> [WORK REQUIRED] Hunt through the entries for the word "agent" and copy each line in which it appears.

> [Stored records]
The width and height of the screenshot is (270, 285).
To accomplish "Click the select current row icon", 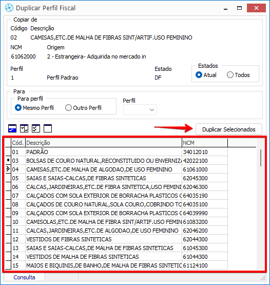I will (x=12, y=128).
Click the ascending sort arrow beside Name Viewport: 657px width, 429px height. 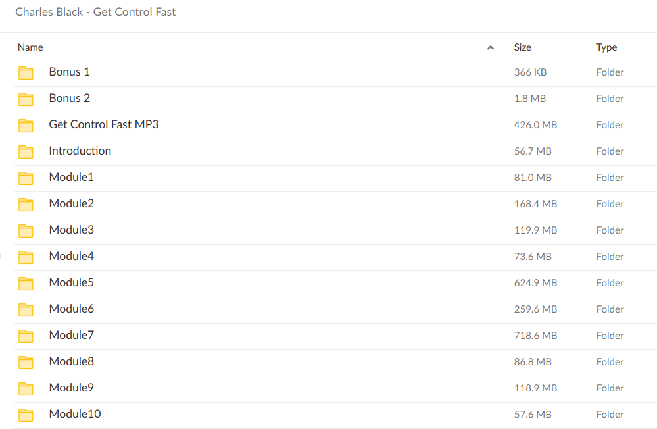point(491,47)
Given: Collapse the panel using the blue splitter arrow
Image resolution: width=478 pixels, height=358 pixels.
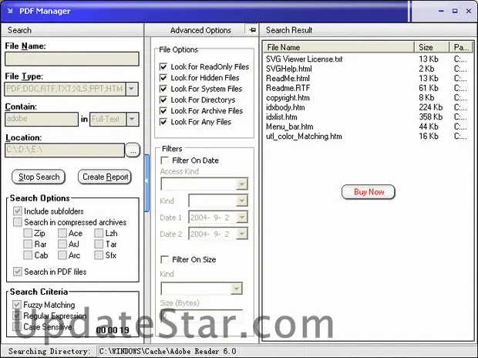Looking at the screenshot, I should click(146, 177).

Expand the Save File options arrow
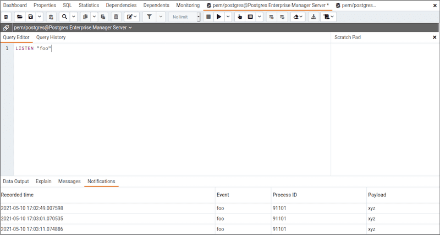click(x=40, y=17)
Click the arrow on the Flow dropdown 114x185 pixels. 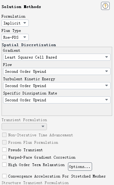click(107, 71)
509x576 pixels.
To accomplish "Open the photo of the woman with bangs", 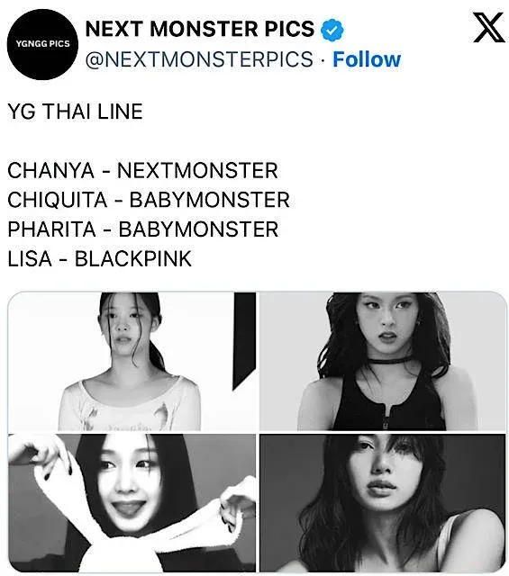I will 383,502.
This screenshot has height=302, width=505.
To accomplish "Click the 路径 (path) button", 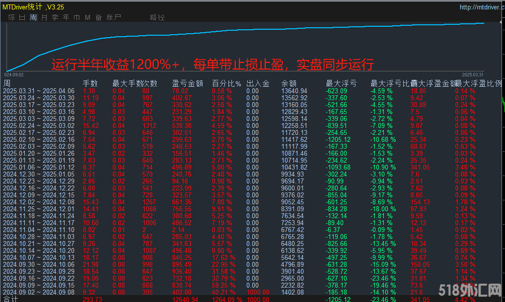I will [x=157, y=17].
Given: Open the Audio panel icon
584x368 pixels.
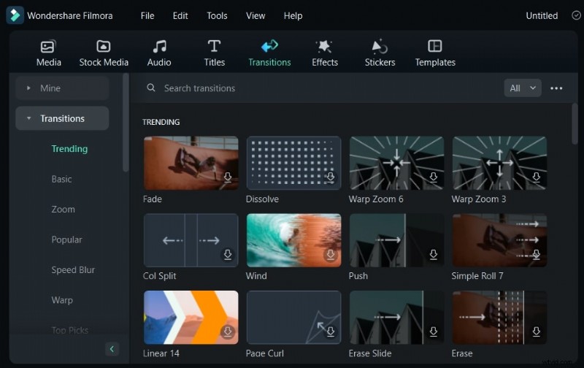Looking at the screenshot, I should [159, 47].

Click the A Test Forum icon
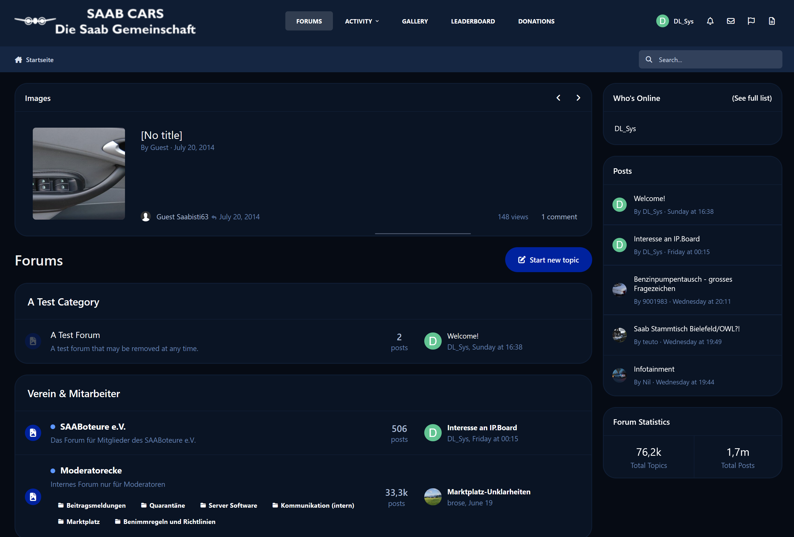click(33, 341)
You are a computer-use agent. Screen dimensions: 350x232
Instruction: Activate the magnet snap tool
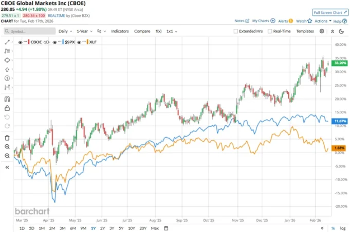7,98
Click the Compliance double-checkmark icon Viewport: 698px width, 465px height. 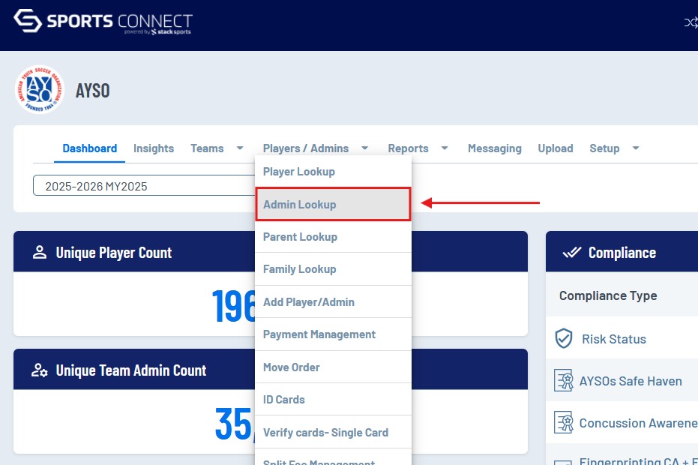click(571, 253)
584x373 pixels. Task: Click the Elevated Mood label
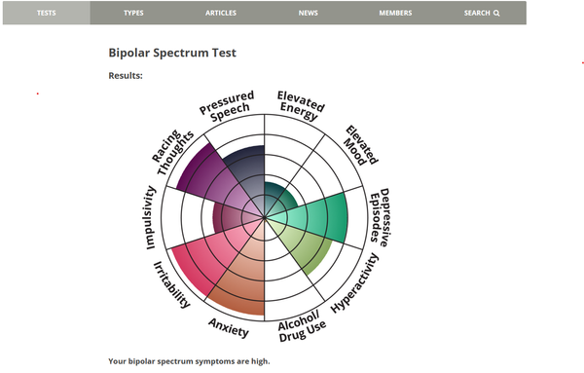tap(361, 146)
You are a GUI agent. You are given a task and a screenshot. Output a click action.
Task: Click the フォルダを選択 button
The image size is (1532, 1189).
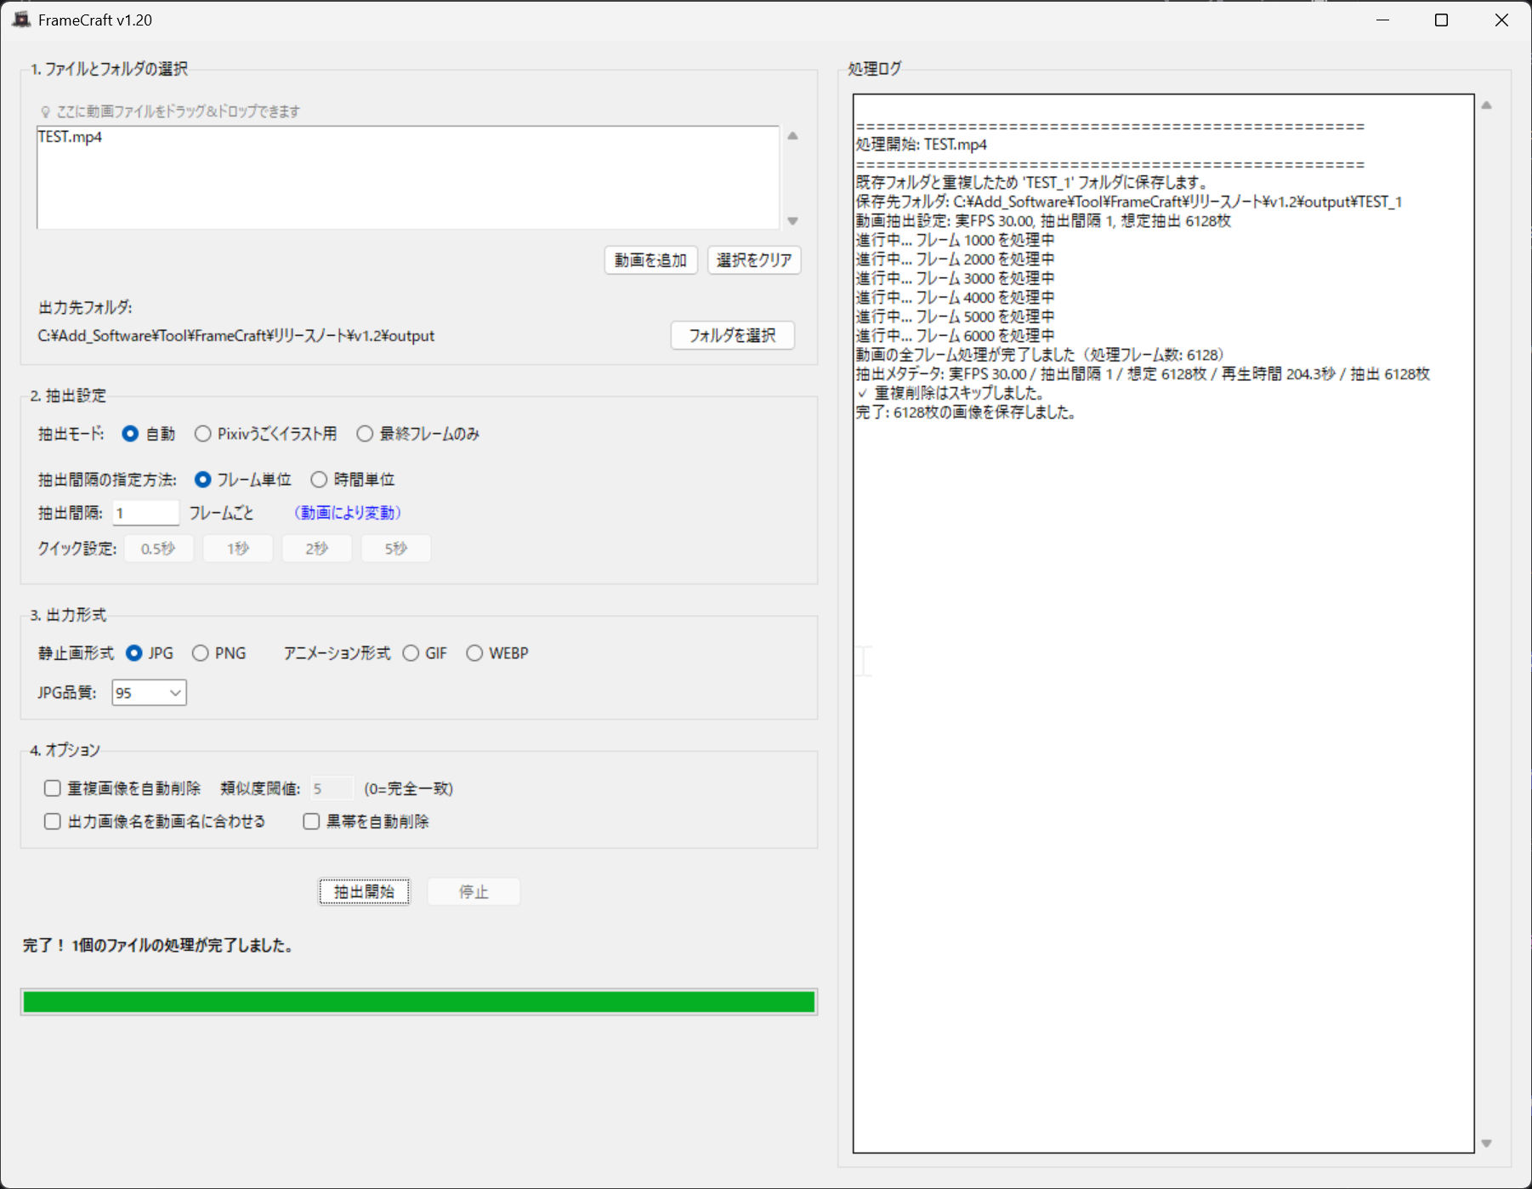pyautogui.click(x=732, y=336)
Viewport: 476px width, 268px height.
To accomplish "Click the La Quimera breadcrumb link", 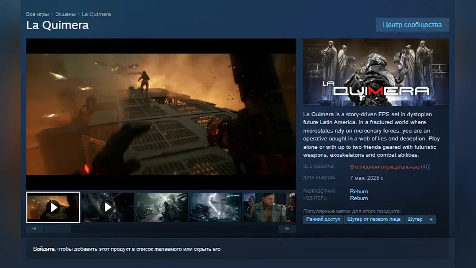I will 96,14.
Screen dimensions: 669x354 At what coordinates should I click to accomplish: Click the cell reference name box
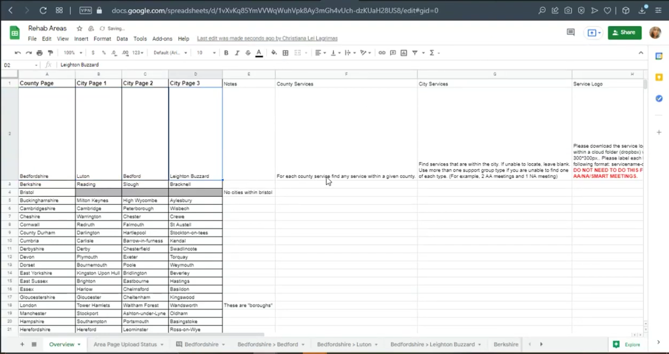click(x=20, y=65)
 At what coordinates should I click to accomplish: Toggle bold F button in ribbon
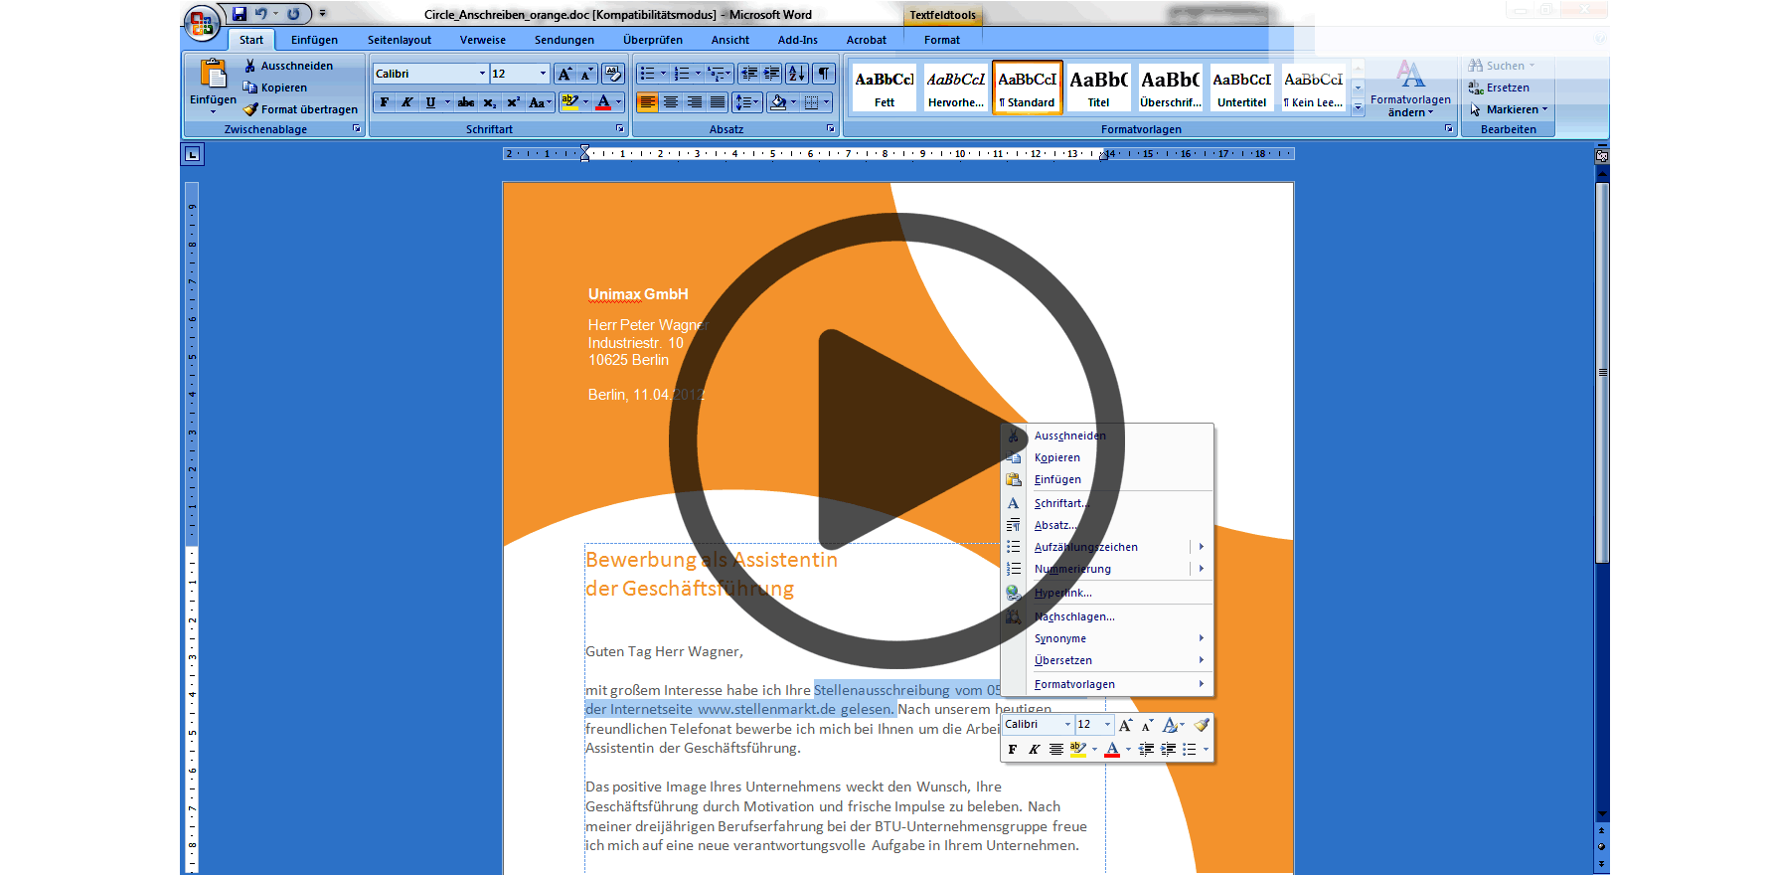[385, 102]
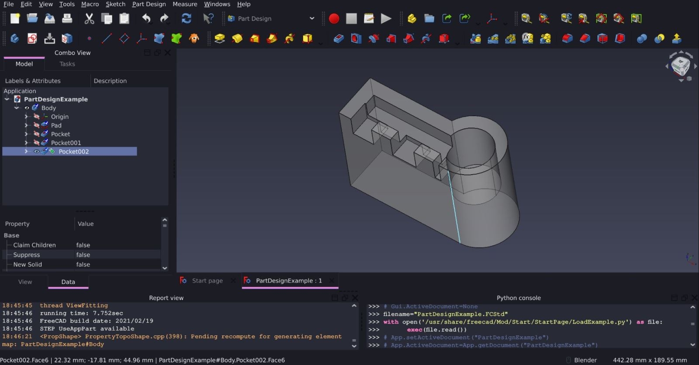This screenshot has width=699, height=365.
Task: Show the hidden Pad feature via its eye icon
Action: point(37,125)
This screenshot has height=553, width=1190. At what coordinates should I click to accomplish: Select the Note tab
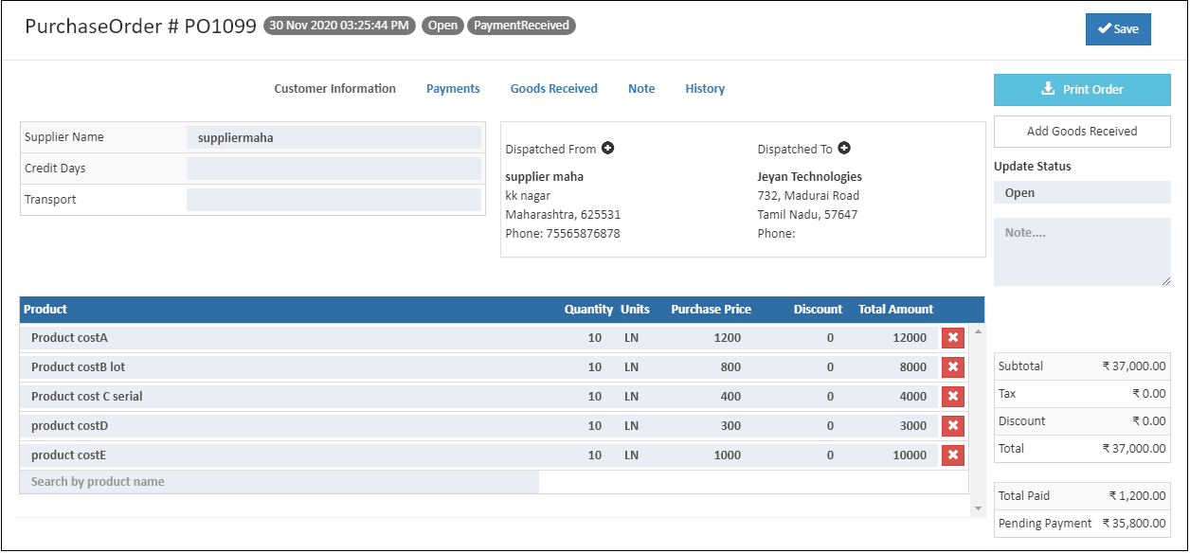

> [RESPONSE TO THE EXERCISE]
You are a computer-use agent. Screen dimensions: 350x232
You are a GUI agent. You are given a task and a screenshot. Output a click action.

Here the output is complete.